Today is writing group day!  I'm pretty excited to be getting back to it.  We took a few weeks off during finals and are just now getting back to our regularly scheduled writing, except that instead of Thursdays, we're writing on Saturdays.  I had planned to do some brainstorming and prepare but I've not gotten any done.  Too much else going on... and by that I mean work, gaming, and playing with my new phone!  I still have a little less than four hours before writing group, so I'm going to kick my sounding board into high gear and bounce some ideas off of Matt.  He doesn't like some of the things I'm doing, but I figure it's my story and I can do what I want with it.  That said, he's always good for ideas and to get me back on track, he's a saint!

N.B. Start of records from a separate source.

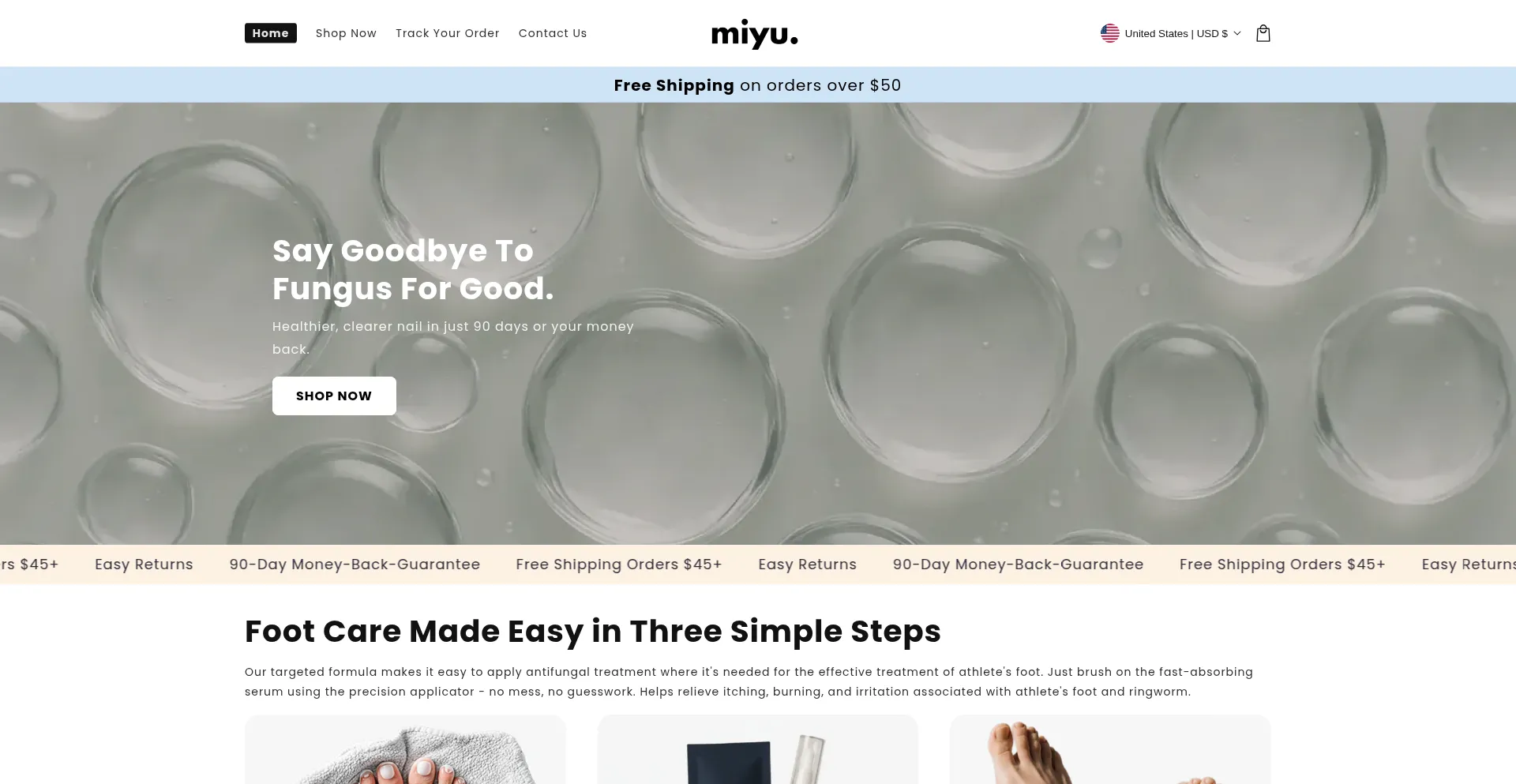Open the shopping bag cart icon
1516x784 pixels.
click(x=1263, y=33)
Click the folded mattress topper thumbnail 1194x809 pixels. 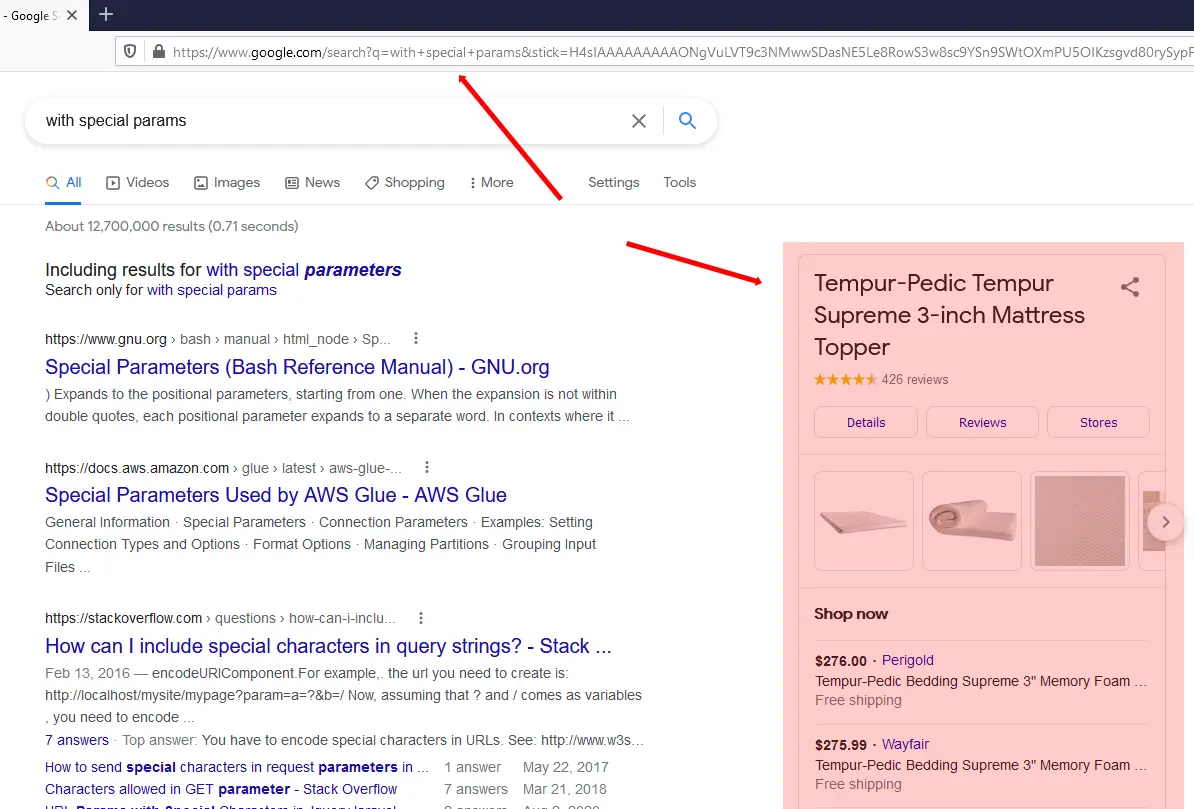coord(971,521)
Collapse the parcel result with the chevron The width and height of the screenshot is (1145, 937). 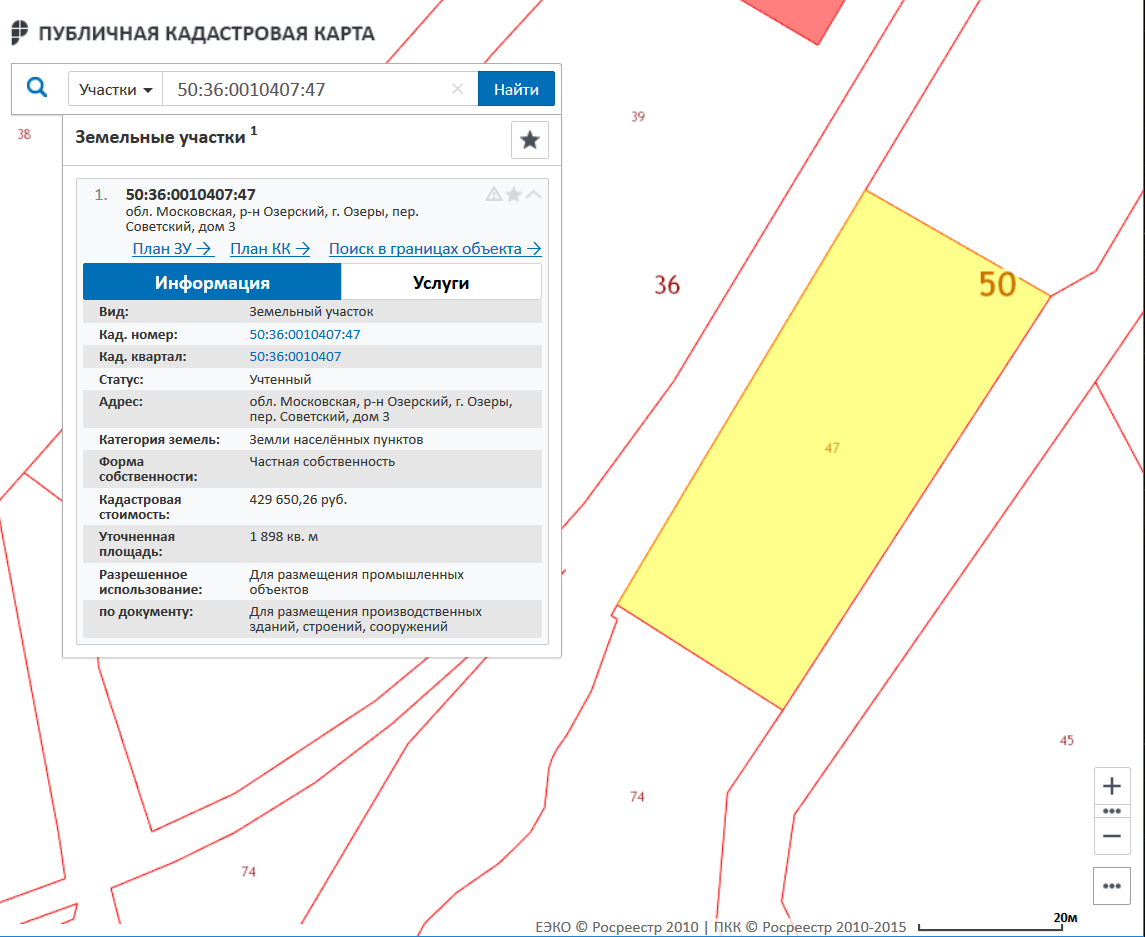[534, 194]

Anyway, I've been tottering back and forth between Remembering Tomorrow and Love's Daughter, so I'm not sure which one I'll work on today, but it'll be one of them.  I have some other idea, some other stories I want to start and work on, and a novel I want to edit, but I really think I want to keep focused on those two novels until they're done!  Remembering Tomorrow is in better shape than Love's Daughter, so I'm thinking that's the one that'll win.  Also, I'm not entirely sure what to do with Love's Daughter, which is a pretty good reason not to work on it.  The one time I tried to use Matt for a sounding board on that story, my romance novel turned into an action book.  I had to scrap all the brainstorming, it was not working for me.  So yeah, I just need to think that story through by myself and I've not had enough time to do that.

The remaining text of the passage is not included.